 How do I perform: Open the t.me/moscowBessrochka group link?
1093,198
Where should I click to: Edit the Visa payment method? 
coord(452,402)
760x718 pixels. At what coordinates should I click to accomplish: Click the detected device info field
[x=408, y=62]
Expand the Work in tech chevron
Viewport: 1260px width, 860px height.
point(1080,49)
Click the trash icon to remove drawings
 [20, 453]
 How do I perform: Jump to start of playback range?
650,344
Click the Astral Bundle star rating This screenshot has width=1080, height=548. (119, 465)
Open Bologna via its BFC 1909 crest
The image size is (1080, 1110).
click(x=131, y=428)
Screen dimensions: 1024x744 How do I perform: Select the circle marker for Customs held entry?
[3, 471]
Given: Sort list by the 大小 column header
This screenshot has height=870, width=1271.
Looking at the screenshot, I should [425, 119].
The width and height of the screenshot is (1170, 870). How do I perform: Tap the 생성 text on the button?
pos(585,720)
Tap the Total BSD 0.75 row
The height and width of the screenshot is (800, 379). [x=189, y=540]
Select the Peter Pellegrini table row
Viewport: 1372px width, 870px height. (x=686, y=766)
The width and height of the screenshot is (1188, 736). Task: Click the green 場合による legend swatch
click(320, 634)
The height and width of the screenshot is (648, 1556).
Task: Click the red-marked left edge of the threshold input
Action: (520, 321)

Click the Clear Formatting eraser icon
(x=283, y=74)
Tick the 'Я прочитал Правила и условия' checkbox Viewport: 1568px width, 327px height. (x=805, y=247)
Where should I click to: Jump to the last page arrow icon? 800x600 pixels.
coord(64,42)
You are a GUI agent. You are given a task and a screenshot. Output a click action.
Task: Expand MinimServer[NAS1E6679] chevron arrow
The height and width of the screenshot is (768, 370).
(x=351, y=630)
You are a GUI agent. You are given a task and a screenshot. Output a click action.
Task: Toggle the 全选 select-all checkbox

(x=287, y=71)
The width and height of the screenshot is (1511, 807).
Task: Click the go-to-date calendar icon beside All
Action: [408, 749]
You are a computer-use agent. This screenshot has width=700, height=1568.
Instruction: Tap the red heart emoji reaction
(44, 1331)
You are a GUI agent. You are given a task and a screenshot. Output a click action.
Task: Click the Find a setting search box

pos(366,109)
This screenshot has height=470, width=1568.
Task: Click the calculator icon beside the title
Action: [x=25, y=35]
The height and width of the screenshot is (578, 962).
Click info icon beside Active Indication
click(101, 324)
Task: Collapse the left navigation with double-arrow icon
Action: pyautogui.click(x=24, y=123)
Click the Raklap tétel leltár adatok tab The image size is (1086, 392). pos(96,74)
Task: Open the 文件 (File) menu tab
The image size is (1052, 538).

• ABOUT THIS TASK: Only the lines from the one containing "Task: Expand MinimServer[NAS1E6679]" to the end of the listing belong in the output, each reproduced exactly.

• TASK ANSWER:
Task: Expand MinimServer[NAS1E6679] chevron arrow
The height and width of the screenshot is (768, 370).
(x=351, y=630)
You are a GUI agent. You are given a task and a screenshot. Output a click action.
Task: Toggle the 全选 select-all checkbox

(x=287, y=71)
The width and height of the screenshot is (1511, 807).
Task: Click the go-to-date calendar icon beside All
Action: [408, 749]
You are a computer-use agent. This screenshot has width=700, height=1568.
Instruction: Tap the red heart emoji reaction
(44, 1331)
You are a GUI agent. You are given a task and a screenshot. Output a click action.
Task: Click the Find a setting search box

pos(366,109)
This screenshot has height=470, width=1568.
Task: Click the calculator icon beside the title
Action: [x=25, y=35]
The height and width of the screenshot is (578, 962).
Click info icon beside Active Indication
click(101, 324)
Task: Collapse the left navigation with double-arrow icon
Action: pyautogui.click(x=24, y=123)
Click the Raklap tétel leltár adatok tab The image size is (1086, 392). pos(96,74)
Task: Open the 文件 (File) menu tab
The image size is (1052, 538).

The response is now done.